Another quarantine period began. While I was concerned, I really thought there was a good chance this was “just” the flu. After all, I’ve been taking this thing very seriously. I have asthma, a condition that makes people more susceptible to COVID-19, and I have been taking every precaution necessary while working, shopping, etc. I owe it to myself and to my family to keep myself safe. I also have seen the unpredictable nature of this virus—how it can turn the healthy into the dead.
I woke up on Tuesday the 17th, still feeling terrible, to an email with my results: I had tested positive for COVID-19. I printed them out via Bluetooth, so my mom, in the other room, would see them.
In the week since, it’s been all masks, all the time, with her or other family members. They all got tested again, and so far, all the results have been negative. Everyone has continued feeling well, other than my dad, who has felt a little unwell at times, although it’s been nothing serious. My mother has been such a saint: She has cleaned every surface I’ve touched while risking her own well-being to check up on me, bring me medicine and food, and make sure I’m not going insane while being stuck in my room.
The most baffling thing to me, although I am grateful for it, is the fact that my brother has continued to be healthy and test negative. We were together for our entire trip; we had our masks on and off at the same time—and I got it, but he apparently didn’t. Yet another mystery of the virus.
I am also grateful for the fact that Alyssa, my girlfriend, has continued to be healthy and test negative, after that car ride together just before I started feeling sick.
Thankfully, I have so far retained my sense of smell and taste.

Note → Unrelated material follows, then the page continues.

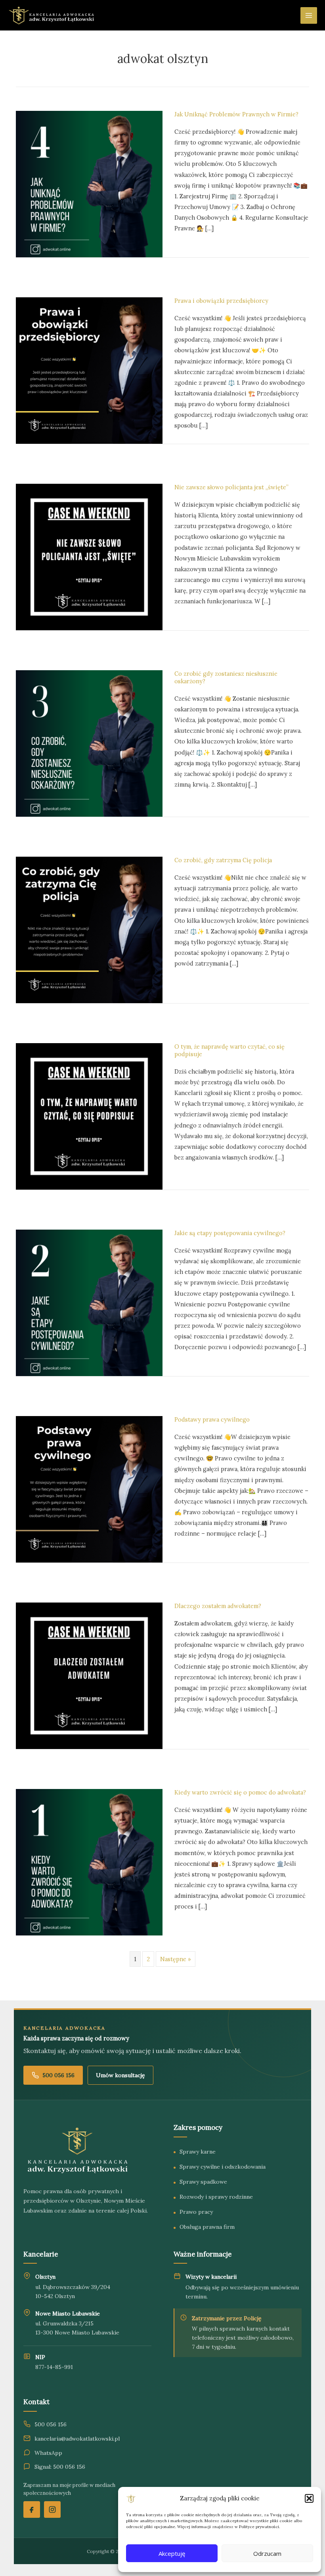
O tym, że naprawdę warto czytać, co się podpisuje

However, my other symptoms have been dreadful and shitty—a revolving door of sickness. I am weak and constantly out of breath. Anytime I get up for more than a few minutes, I feel as if I’ve just ran a mile. One day, I will have a headache; the next day, my sinuses will ache. As I’m writing this, I’ve been coughing like a smoker all day. Everything just hurts. However, the worst feeling comes from knowing that at any moment, I could pass this onto a family member. Sure, we’re all taking precautions, but precautions didn’t keep me from getting sick.

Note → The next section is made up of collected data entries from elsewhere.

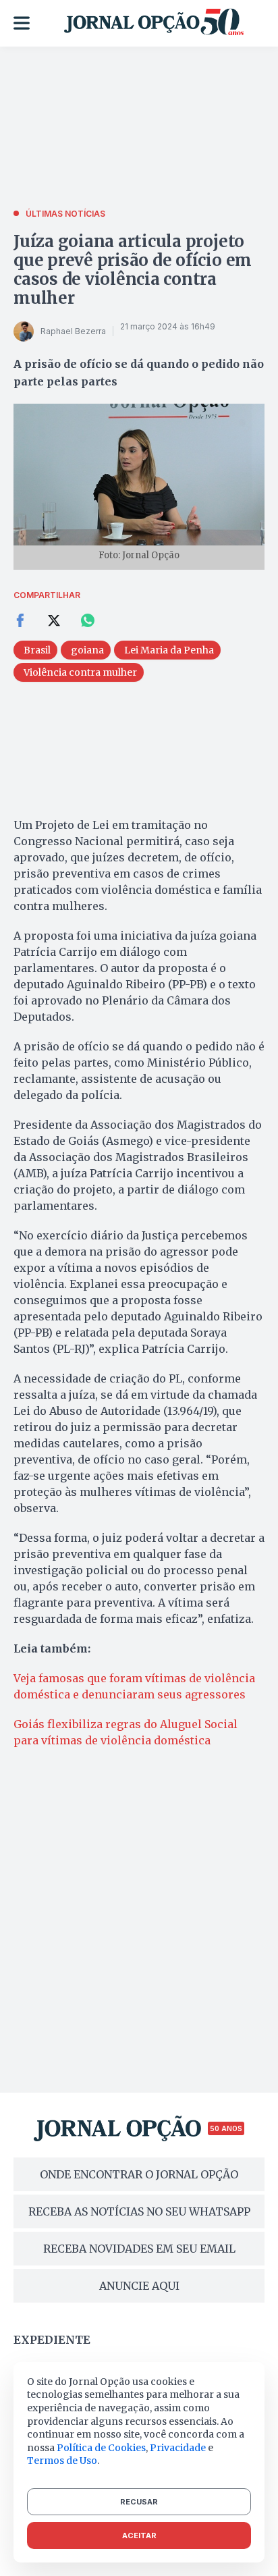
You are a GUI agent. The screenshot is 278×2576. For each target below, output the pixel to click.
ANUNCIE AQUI (139, 2285)
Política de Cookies (101, 2448)
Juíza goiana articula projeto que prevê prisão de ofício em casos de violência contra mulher (132, 269)
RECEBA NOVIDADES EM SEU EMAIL (139, 2248)
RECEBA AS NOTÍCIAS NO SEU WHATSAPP (139, 2211)
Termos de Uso (62, 2460)
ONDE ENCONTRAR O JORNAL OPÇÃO (139, 2174)
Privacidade (178, 2448)
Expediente (51, 2339)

I’ve talked to a lot of people about how this pandemic may spark an artistic renaissance. Well, despite not feeling well, I’ve been able to create a lot of music and art, and do a lot of work, while confined to my room all day. (Just don’t try to sing with COVID … that was a really bad idea.)

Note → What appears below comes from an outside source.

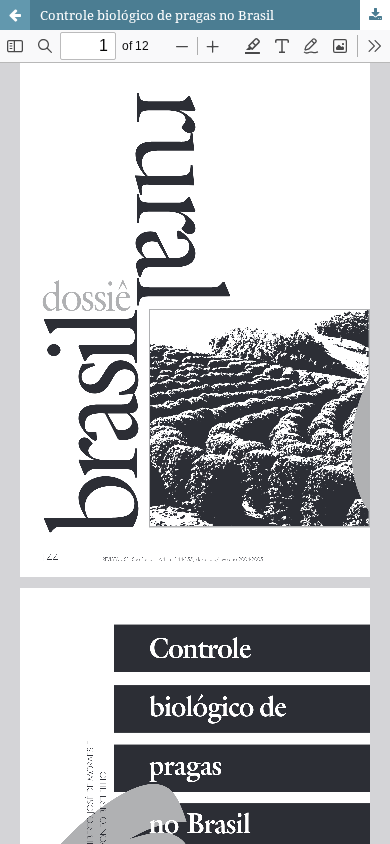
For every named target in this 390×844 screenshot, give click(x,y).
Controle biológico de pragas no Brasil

I’ve learned a lot, too. My doctor told me that my first test after my trip was taken too quickly—because it can take up to two weeks, or even longer, after exposure to the coronavirus for symptoms to show up.
Many people have misconceptions about this virus—including one that people my age aren’t at risk. I am here to tell you that’s wrong. I did everything right, and yet I haven’t been out of bed for more than 15 minutes at a time in more than a week.
Please wear your mask. I have no idea how I contracted the virus, but I do know one thing: Masks help.
Thank you to everyone who has checked up on me, cared for me, and loved me during this time. I love you so much, Mom; thank you for all that you do, and all that you continue to do for me. Thank you, Alyssa, for keeping me company over the phone, and playing video games with me online. I love you a lot, and I can’t wait to see you again. A special thanks to my editor, who has checked in every day, and has recommended some things to help me get through this time—like writing this article. I hold my family, friends and my girlfriend very close to my heart. I can’t wait to get through this and get back to life again.